3.1 Merging of nodes

In this approach, the agent goes through all the observation trees recently touched and tries to identify similar path pairs. It considers two paths as similar if the number of memory nodes that are dissimilar is small compared to the length of the path. Once similar path pairs are identified, it tries to identify memory node pairs across the two paths that are corresponding and different. It attempts to merge such node pairs into a single memory node, which, if successfully created, is used to create a common observation path. Suppose there are two similar observation paths as below:
IMG.1 --> IMG.11 --> IMG.2 --> IMG.3 --> IMG.4
IMG.1 --> IMG.12 --> IMG.2 --> IMG.3 --> IMG.4
Here IMG.11 and IMG.12 represent the memory node pair that is corresponding but different in the two paths. The merge process would try to create a merged node, say IMG.M.13 by combining the two. Now the two observation paths can be reduced to one:
IMG.1 --> IMG.M.13 --> IMG.2 --> IMG.3 --> IMG.4
A merged node is like a regular node but with a mask that allows for some deviations. In merged image nodes, in addition to the pixel-wise HSL values, there are pixel-wise HSL mask values to indicate the deviation that is allowed between the HSL values of corresponding pixels of two images to still consider the two pixels as matching.

3.1.1 Image merging

Figure 5: Merging and masking

Suppose an agent is shown four different images of wheel and the word “wheel” is spoken before showing each of the images. Suppose the utterance of word wheel is represented by a single audio node AUD.WHEEL. The observation tree of AUD.WHEEL, or the four observation paths, would look something like:
AUD.WHEEL --> ATT.IMG --|--(0.25)--> IMG.1 --> ...
|--(0.25)--> IMG.2 --> ...
|--(0.25)--> IMG.3 --> ...
|--(0.25)--> IMG.4 --> ...
If the agent decides to reduce these path segments by merging the above image nodes, the resulting merged image would look like IMG.M.5. Further observations and mergers may cause it to start looking like IMG.M.100 with a mask as depicted in the figure below. The black areas of the mask depict the portions of the candidate image to be matched with corresponding portions of IMG.M.100 to be considered a match of IMG.M.100. This means that the image IMG.200 which has never been seen before would still be considered a match for wheel. The resulting observation path after merger would be:
AUD.WHEEL --> ATT.IMG --> IMG.M.100 --> ...

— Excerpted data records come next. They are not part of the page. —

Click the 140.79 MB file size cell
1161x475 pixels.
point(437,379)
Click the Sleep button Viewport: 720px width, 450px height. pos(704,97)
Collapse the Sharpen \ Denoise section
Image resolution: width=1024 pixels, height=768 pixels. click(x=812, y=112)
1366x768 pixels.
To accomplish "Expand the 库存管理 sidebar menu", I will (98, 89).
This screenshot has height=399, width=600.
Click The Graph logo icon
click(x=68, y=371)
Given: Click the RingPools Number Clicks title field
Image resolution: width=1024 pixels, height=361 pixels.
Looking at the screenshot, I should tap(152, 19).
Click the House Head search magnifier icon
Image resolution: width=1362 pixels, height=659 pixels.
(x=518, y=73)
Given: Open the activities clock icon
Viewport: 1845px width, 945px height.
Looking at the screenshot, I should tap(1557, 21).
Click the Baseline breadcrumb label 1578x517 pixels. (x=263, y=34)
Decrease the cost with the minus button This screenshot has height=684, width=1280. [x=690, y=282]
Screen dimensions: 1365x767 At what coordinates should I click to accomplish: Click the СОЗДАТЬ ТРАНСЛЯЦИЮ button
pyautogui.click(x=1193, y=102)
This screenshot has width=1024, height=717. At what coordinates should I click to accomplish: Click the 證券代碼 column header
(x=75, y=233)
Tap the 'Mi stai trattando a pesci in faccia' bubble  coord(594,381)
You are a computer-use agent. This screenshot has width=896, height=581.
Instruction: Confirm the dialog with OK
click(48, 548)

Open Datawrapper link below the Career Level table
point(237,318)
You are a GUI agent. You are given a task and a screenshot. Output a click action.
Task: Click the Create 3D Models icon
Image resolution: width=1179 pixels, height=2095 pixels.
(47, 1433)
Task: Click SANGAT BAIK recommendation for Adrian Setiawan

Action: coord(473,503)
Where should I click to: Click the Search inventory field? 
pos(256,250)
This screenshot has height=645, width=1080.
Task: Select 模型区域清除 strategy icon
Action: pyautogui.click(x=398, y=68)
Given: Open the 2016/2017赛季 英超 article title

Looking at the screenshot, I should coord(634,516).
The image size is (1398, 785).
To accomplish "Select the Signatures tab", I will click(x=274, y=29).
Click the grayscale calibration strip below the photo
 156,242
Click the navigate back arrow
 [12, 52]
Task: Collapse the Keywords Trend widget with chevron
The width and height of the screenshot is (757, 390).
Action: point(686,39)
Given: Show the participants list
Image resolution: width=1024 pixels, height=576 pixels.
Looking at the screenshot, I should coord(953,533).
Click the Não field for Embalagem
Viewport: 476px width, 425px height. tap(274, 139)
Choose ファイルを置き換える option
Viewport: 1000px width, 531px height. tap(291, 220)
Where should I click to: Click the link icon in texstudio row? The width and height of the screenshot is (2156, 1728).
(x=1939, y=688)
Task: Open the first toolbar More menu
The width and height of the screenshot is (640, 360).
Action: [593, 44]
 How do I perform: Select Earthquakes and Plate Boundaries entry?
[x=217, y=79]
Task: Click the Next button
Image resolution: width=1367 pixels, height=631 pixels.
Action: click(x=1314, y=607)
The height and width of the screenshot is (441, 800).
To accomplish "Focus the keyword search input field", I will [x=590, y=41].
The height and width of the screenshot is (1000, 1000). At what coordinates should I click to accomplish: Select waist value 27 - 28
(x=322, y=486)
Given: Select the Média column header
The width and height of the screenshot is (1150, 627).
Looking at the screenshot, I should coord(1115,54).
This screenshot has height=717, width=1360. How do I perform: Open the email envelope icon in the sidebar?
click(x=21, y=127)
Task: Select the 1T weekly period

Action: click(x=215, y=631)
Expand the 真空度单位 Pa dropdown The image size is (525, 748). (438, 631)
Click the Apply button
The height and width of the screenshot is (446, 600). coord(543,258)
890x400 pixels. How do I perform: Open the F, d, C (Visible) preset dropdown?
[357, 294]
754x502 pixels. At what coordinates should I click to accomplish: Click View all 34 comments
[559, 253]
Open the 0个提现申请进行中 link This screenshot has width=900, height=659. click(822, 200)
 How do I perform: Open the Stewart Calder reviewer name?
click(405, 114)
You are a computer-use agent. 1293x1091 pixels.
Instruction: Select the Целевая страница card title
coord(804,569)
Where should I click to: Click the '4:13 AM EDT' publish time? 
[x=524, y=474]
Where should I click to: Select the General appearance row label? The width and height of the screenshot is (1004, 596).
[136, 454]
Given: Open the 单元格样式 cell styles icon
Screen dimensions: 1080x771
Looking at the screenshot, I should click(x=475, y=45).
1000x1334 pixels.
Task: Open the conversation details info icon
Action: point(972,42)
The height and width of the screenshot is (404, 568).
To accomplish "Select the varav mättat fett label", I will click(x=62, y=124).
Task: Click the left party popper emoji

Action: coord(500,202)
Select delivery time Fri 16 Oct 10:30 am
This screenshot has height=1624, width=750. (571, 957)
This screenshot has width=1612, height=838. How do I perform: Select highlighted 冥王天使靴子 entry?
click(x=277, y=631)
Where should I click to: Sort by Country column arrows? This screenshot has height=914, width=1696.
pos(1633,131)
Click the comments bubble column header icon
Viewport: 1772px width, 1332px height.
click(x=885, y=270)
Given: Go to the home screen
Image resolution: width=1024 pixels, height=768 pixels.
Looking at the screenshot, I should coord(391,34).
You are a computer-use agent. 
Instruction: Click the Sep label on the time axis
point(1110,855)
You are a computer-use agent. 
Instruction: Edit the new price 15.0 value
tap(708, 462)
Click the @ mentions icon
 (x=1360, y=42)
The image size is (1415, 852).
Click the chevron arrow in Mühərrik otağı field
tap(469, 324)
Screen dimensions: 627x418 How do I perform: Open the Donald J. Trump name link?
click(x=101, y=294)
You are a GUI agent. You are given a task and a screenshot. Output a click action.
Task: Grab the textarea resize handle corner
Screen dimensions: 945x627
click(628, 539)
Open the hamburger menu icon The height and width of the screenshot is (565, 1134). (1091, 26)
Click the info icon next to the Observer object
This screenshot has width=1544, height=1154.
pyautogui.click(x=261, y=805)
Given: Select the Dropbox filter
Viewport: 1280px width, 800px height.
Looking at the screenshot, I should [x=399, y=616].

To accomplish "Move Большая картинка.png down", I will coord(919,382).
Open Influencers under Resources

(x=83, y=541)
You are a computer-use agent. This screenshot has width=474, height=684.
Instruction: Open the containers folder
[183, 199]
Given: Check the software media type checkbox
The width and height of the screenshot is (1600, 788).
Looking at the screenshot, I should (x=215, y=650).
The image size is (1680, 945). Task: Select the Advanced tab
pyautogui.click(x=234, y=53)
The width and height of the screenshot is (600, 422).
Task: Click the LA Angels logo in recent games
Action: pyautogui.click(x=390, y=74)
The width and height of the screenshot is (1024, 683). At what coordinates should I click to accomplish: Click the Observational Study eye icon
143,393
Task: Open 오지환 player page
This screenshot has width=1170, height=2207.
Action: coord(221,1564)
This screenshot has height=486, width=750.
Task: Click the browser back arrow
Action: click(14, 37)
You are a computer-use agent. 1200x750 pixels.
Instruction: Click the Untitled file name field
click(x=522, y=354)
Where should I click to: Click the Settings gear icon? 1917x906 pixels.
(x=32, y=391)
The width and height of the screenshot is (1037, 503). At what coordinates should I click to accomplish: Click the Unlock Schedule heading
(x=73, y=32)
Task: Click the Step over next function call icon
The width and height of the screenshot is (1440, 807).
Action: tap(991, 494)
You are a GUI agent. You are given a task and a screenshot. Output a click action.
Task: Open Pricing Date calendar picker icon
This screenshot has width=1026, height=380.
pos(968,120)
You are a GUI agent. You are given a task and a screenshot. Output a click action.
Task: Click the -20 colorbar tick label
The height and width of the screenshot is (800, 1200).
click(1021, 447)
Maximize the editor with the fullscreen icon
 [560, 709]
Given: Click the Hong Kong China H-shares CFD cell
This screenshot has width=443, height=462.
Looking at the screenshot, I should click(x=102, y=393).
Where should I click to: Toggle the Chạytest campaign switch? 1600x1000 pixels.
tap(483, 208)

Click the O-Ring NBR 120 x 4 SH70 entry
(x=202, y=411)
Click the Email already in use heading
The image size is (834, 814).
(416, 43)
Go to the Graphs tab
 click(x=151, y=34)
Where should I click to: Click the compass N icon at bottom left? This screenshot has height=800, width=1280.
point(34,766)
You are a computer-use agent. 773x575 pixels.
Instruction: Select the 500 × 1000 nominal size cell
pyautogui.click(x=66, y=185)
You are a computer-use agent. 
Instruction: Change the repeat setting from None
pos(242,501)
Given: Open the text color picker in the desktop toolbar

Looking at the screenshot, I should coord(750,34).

In the same way, various properties of images can be learned, like color and pattern. Observations of images of Red apple, Red car, Red wheel, Red cap and so on along with the spoken word Red would cause the audio node for Red to get associated with an amorphous merged image of color Red. Similarly, the observations of Striped shirt, Striped pants, Striped bag and so on would cause an amorphous merged image with Striped pattern to get associated with the word Striped. The observation paths
AUD.STRIPED -|--> AUD.SHIRT --> ATT.IMG --> IMG.1 --> ...
|--> AUD.PANTS --> ATT.IMG --> IMG.2 --> ...
|--> AUD.BAG --> ATT.IMG --> IMG.3 --> ...
after merger of IMG.1, IMG.2 and IMG.3 into IMG.M.11 would become
AUD.STRIPED --> JMP.1 --> ATT.IMG --> IMG.M.11 --> ...

Figure 6: Merging extracts image property (Striped)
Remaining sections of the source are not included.